Congratulations to RootIQ AgriBiologics!

 

A heartfelt congratulations goes to RootIQ AgriBiologics from Xiamen University Malaysia, who emerged as the national winner of the Hult Prize 2026 National Competition Malaysia. The team presented a biofertiliser solution aimed at making farming more cost-effective and sustainable, addressing a real challenge faced by agricultural communities. RootIQ AgriBiologics will continue its journey through the next stage of the Hult Prize programme and will be evaluated by the Hult Prize international team for possible progression.

 

At the same time, the Nationals also marked an encouraging outcome for Taylor’s University student founders. Out of the Top 8 finalist teams, three teams were from Taylor’s University, reflecting the growing quality, competitiveness, and potential of student-led startups within the Taylor’s ecosystem.

 

In addition, JomBoss from Taylor’s University was called back for further review by the Hult Prize international team, alongside other nominated teams, for possible consideration into the next stage of the programme. JomBoss is a student-focused platform designed to empower university students to become their own boss by helping them monetise their skills, build professional portfolios, and access opportunities that support their personal and career development.

 

What makes this especially meaningful for BizPod is that JomBoss was first developed through BizPod’s Mini Accelerator programme, run in partnership with Amadeus, a global travel technology company supporting the travel and hospitality industry through digital solutions. Seeing JomBoss progress from an accelerator initiative to being recognised on a national platform is a strong example of how structured support, mentorship, and industry collaboration can help student-led ideas grow into more refined ventures.

 

This highlights that while RootIQ AgriBiologics earned the national title, the Hult Prize journey does not end only with the winner.

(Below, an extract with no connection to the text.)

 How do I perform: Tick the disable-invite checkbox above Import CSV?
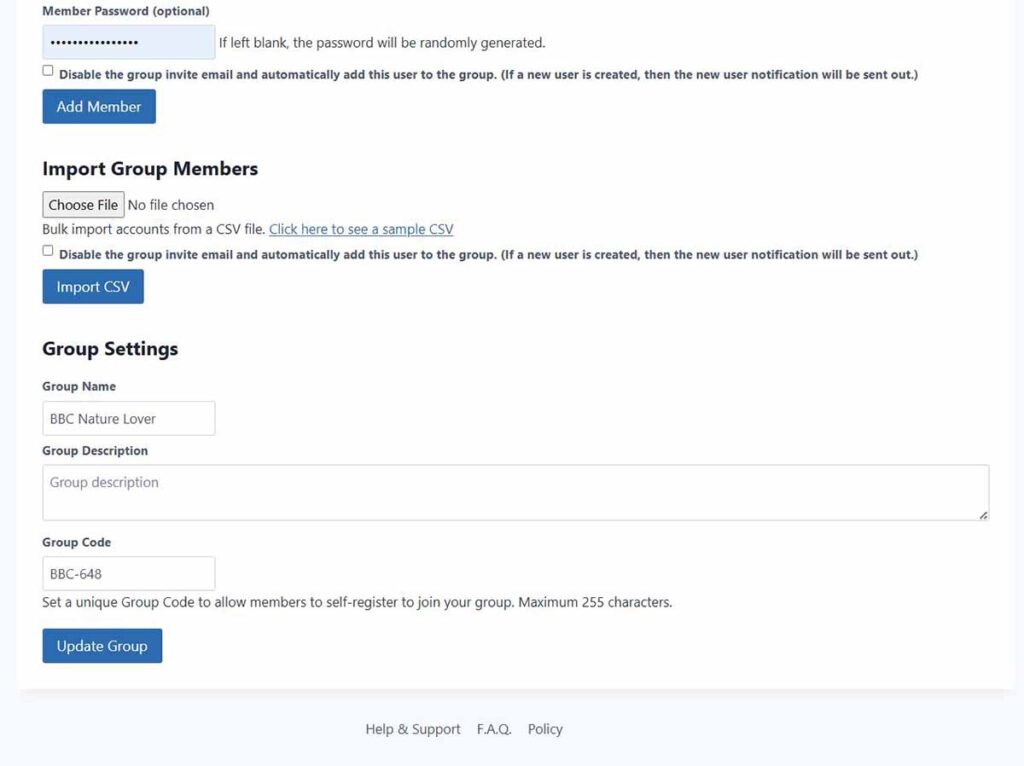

Other promising teams that demonstrated strong innovation, impact potential, and founder readiness may still have the opportunity to progress further.

 

For Taylor’s University and BizPod, this was a meaningful reminder that our student founders are not only participating in national platforms, but also standing out among strong teams from across Malaysia.

The Journey Continues

At BizPod, this event reaffirmed why platforms like this matter. Beyond organising competitions, we believe in building an ecosystem where student founders are given the space to explore, test, fail, refine, and grow. Our goal is to continue creating opportunities for students to improve their pitches, strengthen their business models, connect with mentors, and gain the exposure they need to become more confident and capable entrepreneurs.

 

The success of the Hult Prize 2026 National Competition Malaysia would not have been possible without the support of the Hult Prize team, our distinguished judges, volunteers, participating teams, mentors, guests, and everyone who worked tirelessly behind the scenes to make this event possible.

 

To every student founder who pitched: your journey does not end here. Whether you won, advanced, or simply had the courage to stand in front of the judges and present your idea, this is already part of your founder journey.

 

For many of these teams, this competition is not the end of the road. It is the beginning of a much larger journey towards impact, innovation, and entrepreneurship.

 

Taylor’s University and BizPod are proud to have played a part in allowing Malaysia’s next generation of founders to try, build, and be seen.